This probably an outright hijack, but I suspect the answer will be a quick “no”:
Can “juice jacking” be done with a power source not directly connected to a data handling device–futzing with the electric current to jiggle the downstream operations?
This probably an outright hijack, but I suspect the answer will be a quick “no”:
Can “juice jacking” be done with a power source not directly connected to a data handling device–futzing with the electric current to jiggle the downstream operations?
Seems plausible to me. On a laptop, there is a chip monitoring the incoming power which regulates the voltage going to the battery to prevent over charging. That chip also communicates with the rest of the system to change performance settings depending on if the laptop is on AC or battery power. So if you can buffer overrun the power monitoring chip with the right voltage fluctuations you can get access to the system.
So yeah if you want to be 100 percent safe never plugin your laptop to public power either
That’s a real stretch.
The power monitor chip probably communicates of some well-defined serial bus, like I2C or SPI. I can’t imagine any kind of exploit that would allow random data on either of those busses to re-program a processors’ Flash.
Yes its a real stretch, on the other hand its been demonstrated that you can read keyboard presses through power fluctuations:
The point I’m trying to make is that no USB power is not a major security risk, its a tiny insignificant security risk thats never been found in the wild. The number of phones you would infect per day is insignificant compared to an app based or MMS infection vector so why would the black hats bother with it? Not to mention the cost and difficulty of physically planting the infection devices in public places without being caught.
Cool. I wanted to mention, about juggling current surreptitiously for fun and profit, in conjunction with data monitoring of an effected device, seems highly doable: part of the big the Israeli-US hit on the Iranian centrifuges, some long time period, was to disrupt the spins minutely and seemingly randomly.
Actually, now I don’t know if the centriguges were attacked digitally themselves to read right, but get screwed with because of their current regulation, or to go ahead and get screwed with just a little.
But just as it was perhaps testing the malware (there’s some story of Honeywell or Siemens extraordinary dupe of the Iranian setup), wouldn’t surreptitious “meter readers” also be planted in the target stream, the data from which would be essential in the loop of these complex control/process data manipulation?
iOS devices have support for only a limited number of USB types, but that includes keyboards.
So iOS devices are susceptable to keyboard-imitation exploits.
Keyboard-imitation exploits require compromised USB controllers: it’s not something you can just load onto a thumb drive. Whether or not you call that a “major” security risk depends on your perspective.
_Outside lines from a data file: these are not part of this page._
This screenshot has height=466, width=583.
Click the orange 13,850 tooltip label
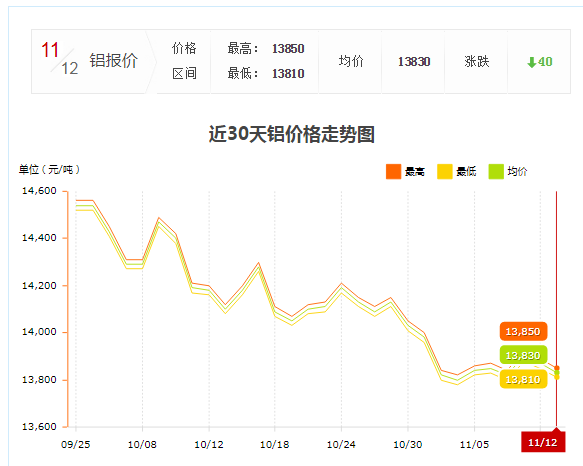[523, 331]
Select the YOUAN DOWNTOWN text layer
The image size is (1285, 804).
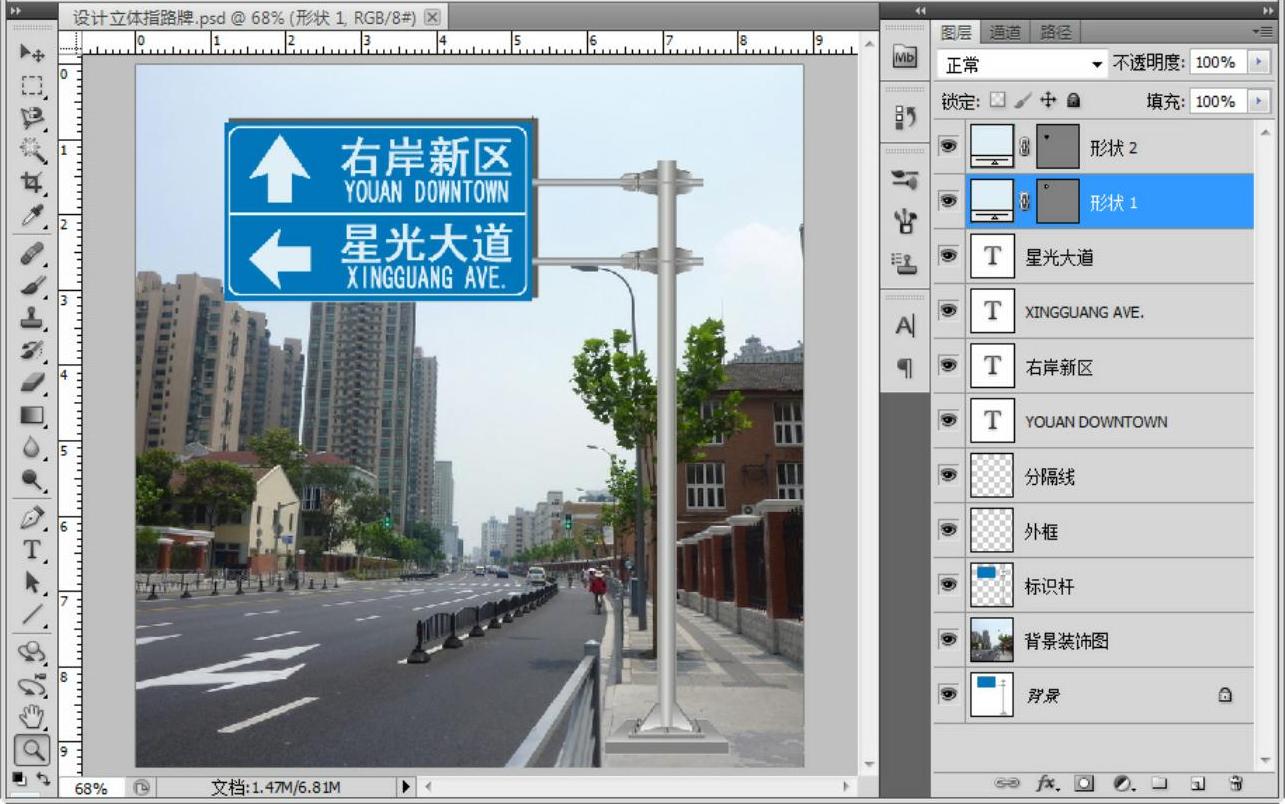tap(1095, 421)
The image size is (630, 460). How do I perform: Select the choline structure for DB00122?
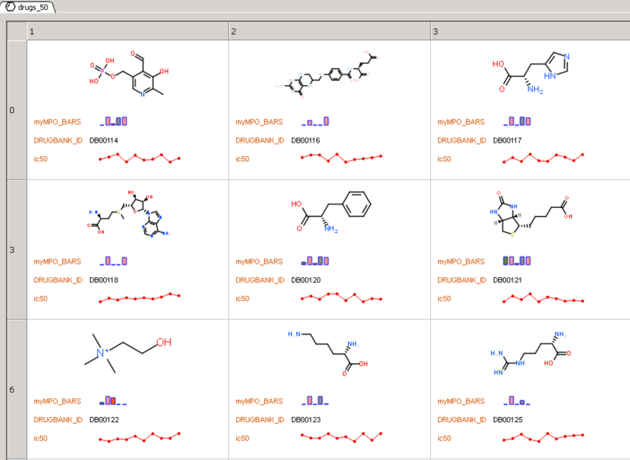click(x=128, y=352)
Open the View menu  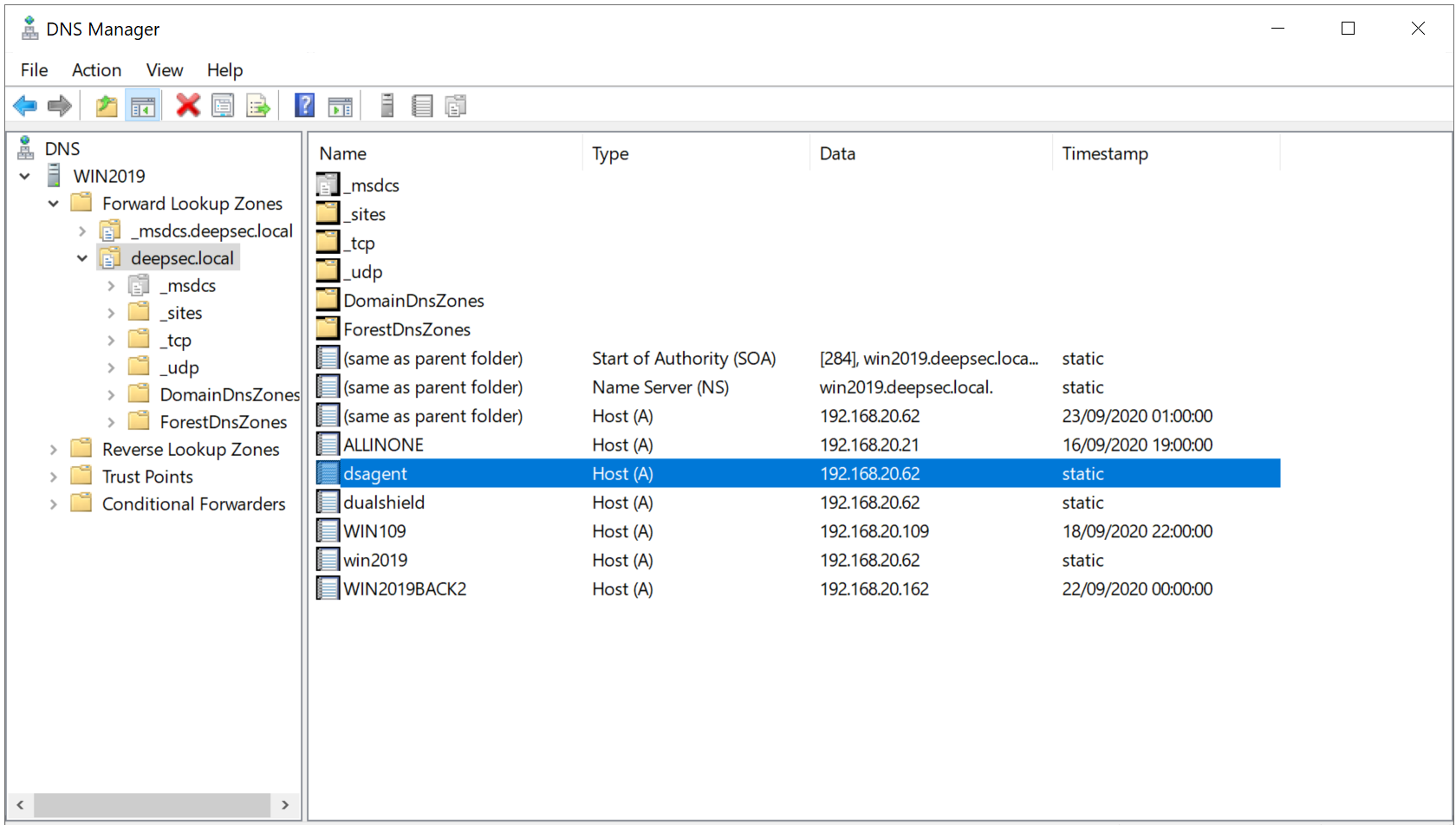[164, 70]
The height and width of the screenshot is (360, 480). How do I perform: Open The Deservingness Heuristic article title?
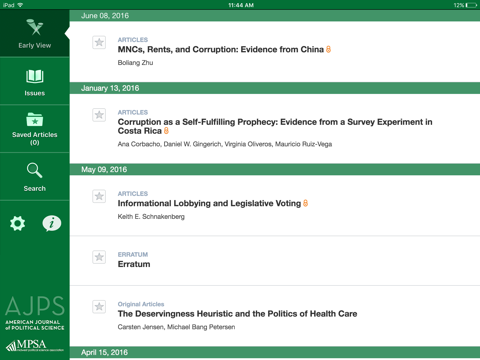237,314
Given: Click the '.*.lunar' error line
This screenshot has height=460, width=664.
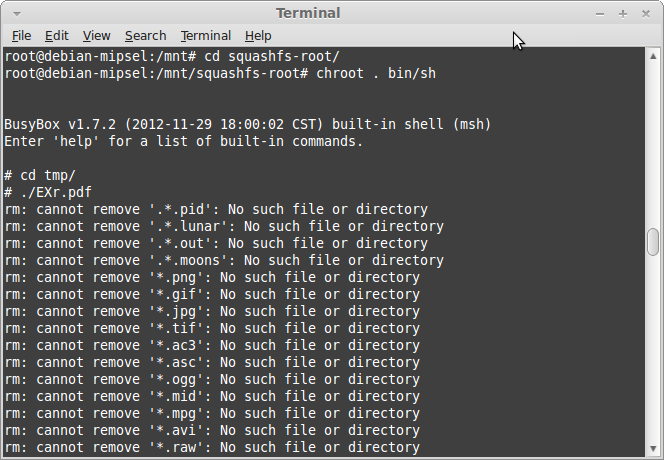Looking at the screenshot, I should [x=224, y=226].
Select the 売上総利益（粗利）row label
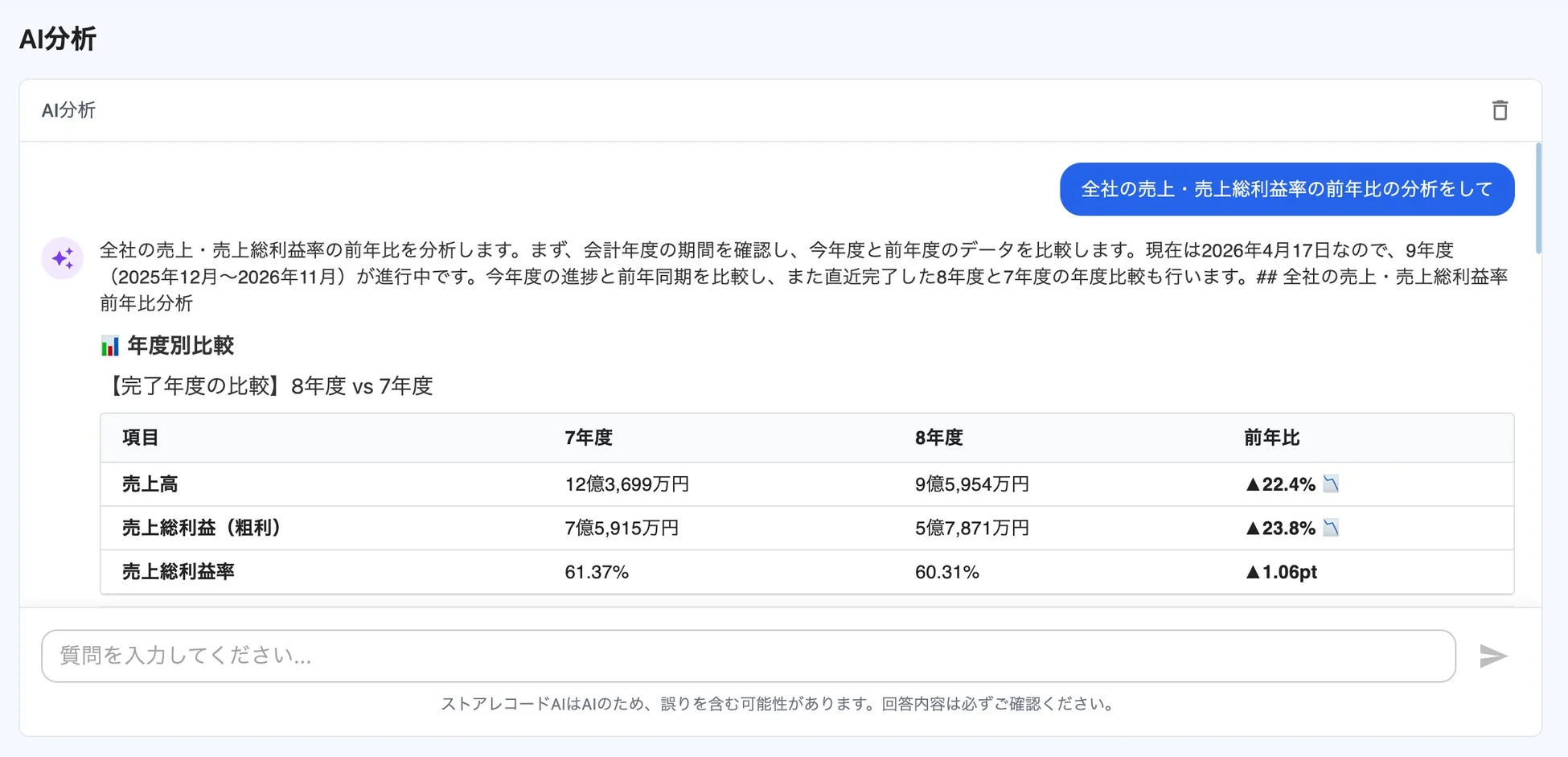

All thumb drives contain sophisticated micro-processors used to handle the USB protocol and memory mapping/management, They also contain a huge amount of memory which can be used to store sophisticated malware.
You won’t be allowed to take any USB devices (including an USB power providers) into any seriously secure NSA-type facility.
We’re answering two different questions. Should security professionals worry about USB attacks to get data out of secure facilities? Yes absolutely.
Should random members of the public worry about plugging their phone into a USB jack at the airport? Nope, not really.